The services producer price index, a measure of the cost of a range of goods and services provided by businesses to other firms and government entities, jumped 2.8% from a year earlier, the BOJ reported Tuesday.

That marks the fastest pace of growth since September 1991, excluding periods affected by sales tax increases. The reading came in hotter than the 2.3% forecast by economists.

The BOJ has highlighted service prices as a key measure of the spread of inflation throughout the wider economy. Evidence that the strongest price growth in decades is taking root throughout the economy backs the view that inflation can be sustained.

Tuesday’s data may encourage the central bank to consider bringing forward the timing of its next interest rate hike after it pushed up borrowing costs in March for the first time since 2007. About 41% of BOJ watchers forecast October to be the time for the BOJ’s next rate hike, with most of them flagging an earlier move in July as a risk scenario, according to Bloomberg survey in April.

“If price increases accelerate due to a weaker yen and other cost-push factors, there’s a good chance the BOJ will move up the timing of the raising interest rate to July or summer,” said Kazuki Kitatsuji, an economist at The Japan Research Institute, adding that a hike in October is still his main scenario.

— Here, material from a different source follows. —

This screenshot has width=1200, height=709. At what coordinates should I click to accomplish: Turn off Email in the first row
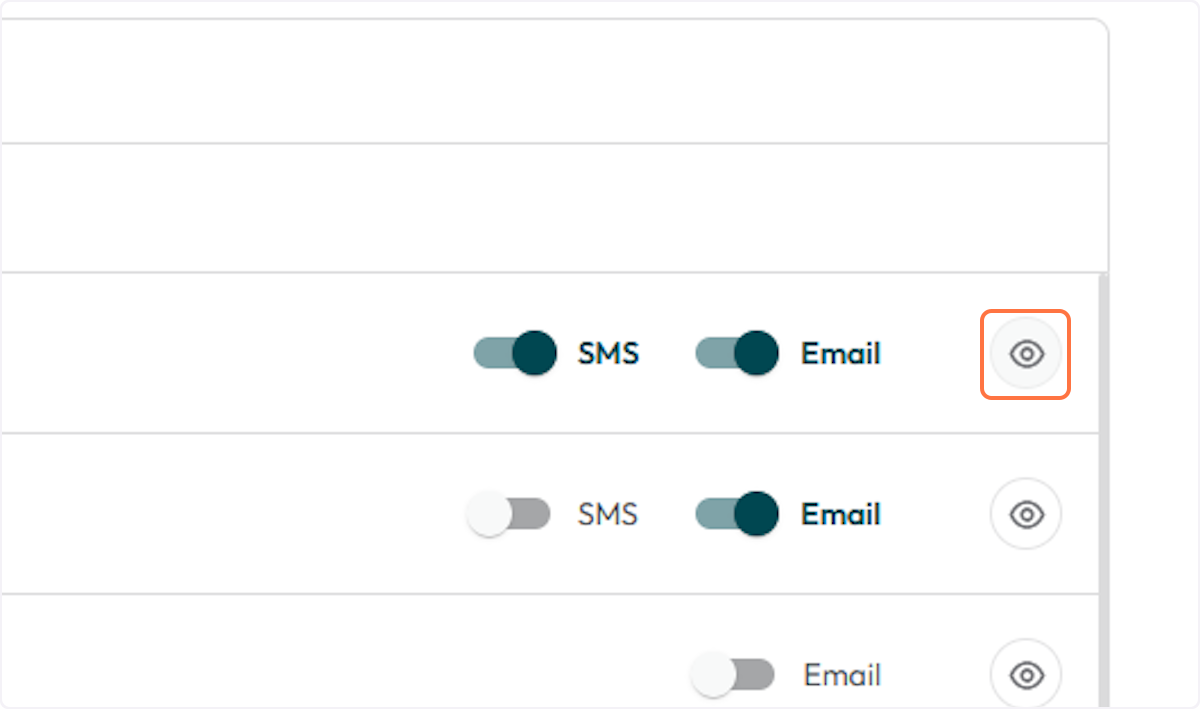736,353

While central banks across the world previously took aggressive action to hike interest rates and curb inflation, the BOJ has taken a far more cautious approach after more than a decade of trying to generate a positive wage-price cycle that fuels growth.

The BOJ’s caution has maintained pressure on Japan’s currency, due to the disparity with US interest rates, and kept inflation above its 2% target for more than two years, fuelling voter angst.

Inflation topped the list of policy tasks that people want Prime Minister Fumio Kishida to tackle, according to a May poll by the Nikkei newspaper. The poll showed 39% of respondents citing the need for more measures to combat rising prices.

BOJ Governor Kazuo Ueda and Deputy Governor Shinichi Uchida said Monday that there is scope for gradually raising interest rates now that the nation has shifted away from an inflation norm of 0%.

The report showed that machinery repairs and maintenance, leasing of infotech equipment, and road freight transportation were among the biggest contributors to the year-on-year surge. Hotel prices continued to rise by over 20% from a year ago, but at a slower pace than last month.

As the month marking the start of a new fiscal year, April is a time when many companies adjust prices. About 60% of major service providers surveyed in March said they would lift their prices or consider doing so in April, according to a Nikkei report.

Service prices are expected to maintain upward momentum going forward, partly due to wage gains that Japanese workers have seen this year. The country’s largest umbrella group of labour unions reported its members secured wage increases in excess of 5% during this year’s negotiations so far, with services workers in retail and telecommunication achieving above-average gains.

“Wages are rising across the board, with an increasing tendency to pass on higher labour costs to customers,” said Kitatsuji.

The yen’s ongoing weakness will likely feed into further price hikes. Ueda said earlier that companies are now more likely to pass rising costs on to customers through price increases.

The yen hit 160 per dollar for the first time in 34 years last month. After a meeting earlier this month with Kishida, the central bank governor shifted his tone when speaking about the foreign exchange market to signal more willingness to act if the currency affects inflation.

While the stronger-than-expected growth in service prices will feed into expectations of rate hikes to come, some economists flagged the risk that sharp inflation may end up delaying the timing of the BOJ’s next normalization step, if it delays a turnaround in real wage growth and consumption.

Private spending has now declined for four consecutive quarters, contributing to the economic contraction in the first quarter of the year.

“Considering these factors, I still think the BOJ’s next rate hike will come in October rather than July, as it sticks with a wait-and-see approach,” said Harumi Taguchi, principal economist at S&P Global Market Intelligence.